Omacetaxine Mepesuccinate, Cytarabine, and Decitabine in Treating Older Patients With Newly Diagnosed Acute Myeloid Leukemia
Study Details
Study Description
Brief Summary
This phase II trial studies the side effects and how well omacetaxine mepesuccinate, cytarabine, and decitabine work in treating older patients with newly diagnosed acute myeloid leukemia. Omacetaxine mepesuccinate, cytarabine, and decitabine may stop the growth of cancer cells by blocking some of the enzymes needed for cell growth.
Detailed Description
PRIMARY OBJECTIVES:
-
To study the complete response rate following OAG (omacetaxine mepesuccinate, cytarabine) in newly diagnosed acute myeloid leukemia patients unfit for intensive induction therapy.
-
To assess the toxicity of OAG using the Cancer Therapy Evaluation Program (CTEP) National Cancer Institute (NCI) Common Terminology Criteria for Adverse Events (CTCAE version 4.0).
SECONDARY OBJECTIVES:
- To study the disease-free and overall survival of OAG and decitabine in newly diagnosed acute myeloid leukemia patients unfit for intensive induction therapy.
OUTLINE:
INDUCTION CHEMOTHERAPY: Patients receive cytarabine subcutaneously (SC) twice daily (BID) and omacetaxine mepesuccinate SC BID on days 1-14. Treatment for induction therapy repeats every 28 days for up to 4 courses or until patients achieve complete response (CR) in the absence of disease progression or unacceptable toxicity.
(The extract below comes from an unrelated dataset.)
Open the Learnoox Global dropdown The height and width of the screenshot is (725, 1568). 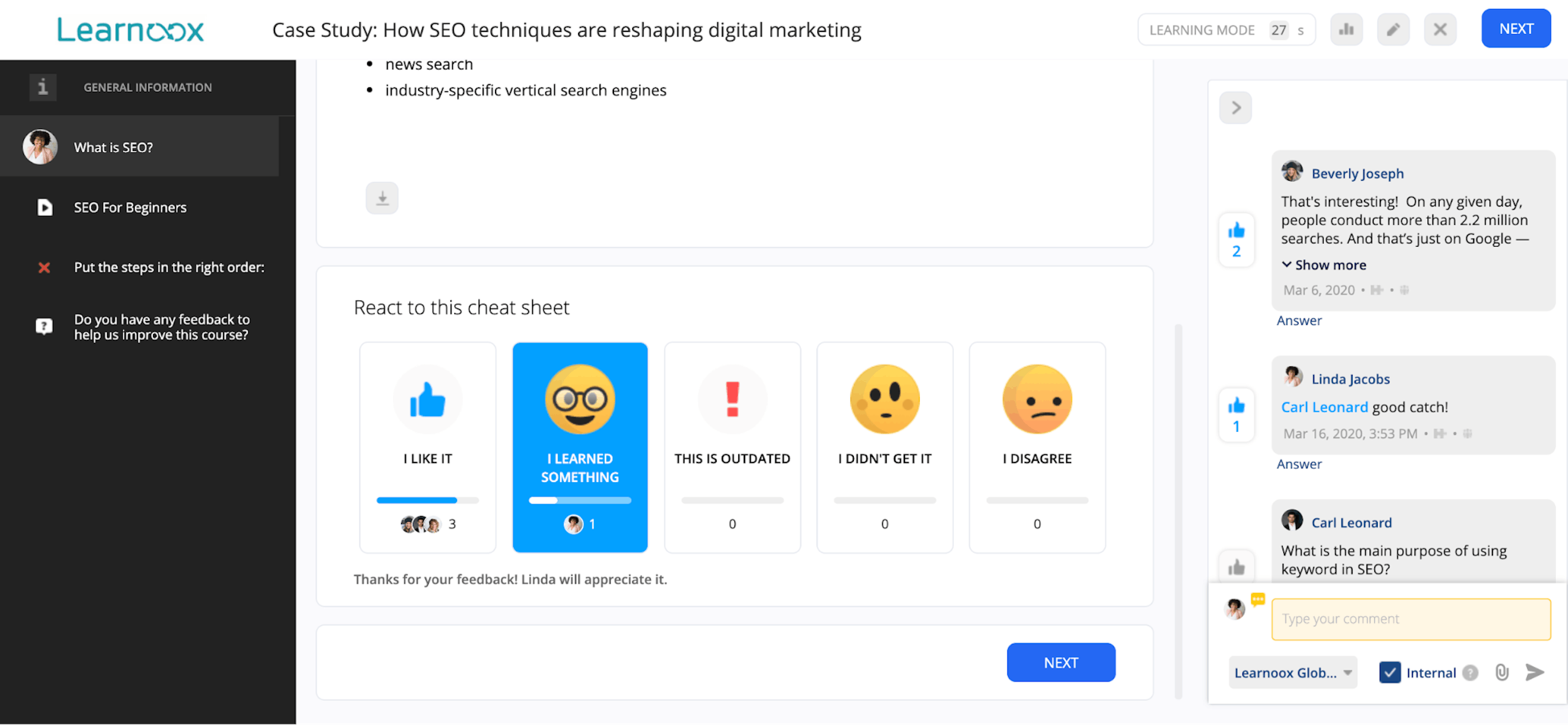1292,672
CONSOLIDATION THERAPY: Patients alternate courses between decitabine and OAG. Patients receive decitabine intravenously (IV) on days 1-5. Patients alternate with OAG courses, comprising cytarabine SC BID on days 1-7 and omacetaxine mepesuccinate SC BID on days 1-7. Treatment repeats every 28 days for up to 24 months in the absence of disease progression or unacceptable toxicity.
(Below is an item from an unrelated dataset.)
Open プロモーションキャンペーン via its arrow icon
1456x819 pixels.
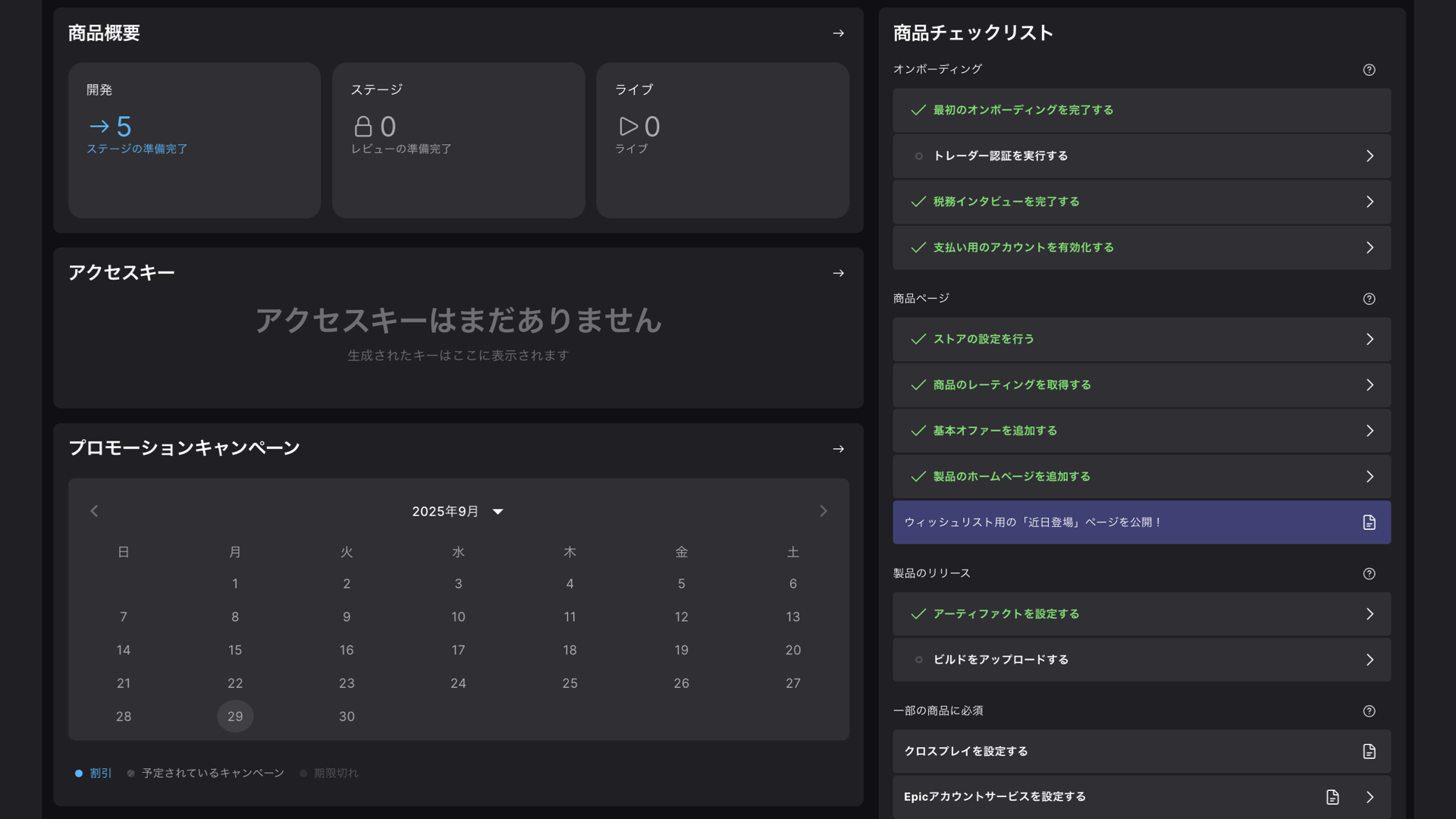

After completion of study treatment, patients are followed up at 30 days, every 3 months for 1 year, every 6 months for 1 year, and then annually thereafter.
Study Design
Arms and Interventions
Arm | Intervention/Treatment |
---|---|
Experimental: Treatment (cytarabine, omacetaxine mepesuccinate, decitabine) INDUCTION CHEMOTHERAPY: Patients receive cytarabine SC BID and omacetaxine mepesuccinate SC BID on days 1-14. Treatment for induction therapy repeats every 28 days for up to 4 courses or until patients achieve CR in the absence of disease progression or unacceptable toxicity. CONSOLIDATION THERAPY: Patients alternate courses between decitabine and OAG. Patients receive decitabine IV on days 1-5. Patients alternate with OAG courses, comprising cytarabine SC BID on days 1-7 and omacetaxine mepesuccinate SC BID on days 1-7. Treatment repeats every 28 days for up to 24 months in the absence of disease progression or unacceptable toxicity. |
Drug: cytarabine
Given SC
Other Names:
Drug: omacetaxine mepesuccinate
Given SC
Other Names:
Drug: decitabine
Given IV
Other Names:
Other: laboratory biomarker analysis
Correlative studies
|
Outcome Measures
Primary Outcome Measures
- Proportion of the Evaluable Population of Interest Who Experience a Complete Response in the Poor and Good Prognosis Groups [Up to 4 years]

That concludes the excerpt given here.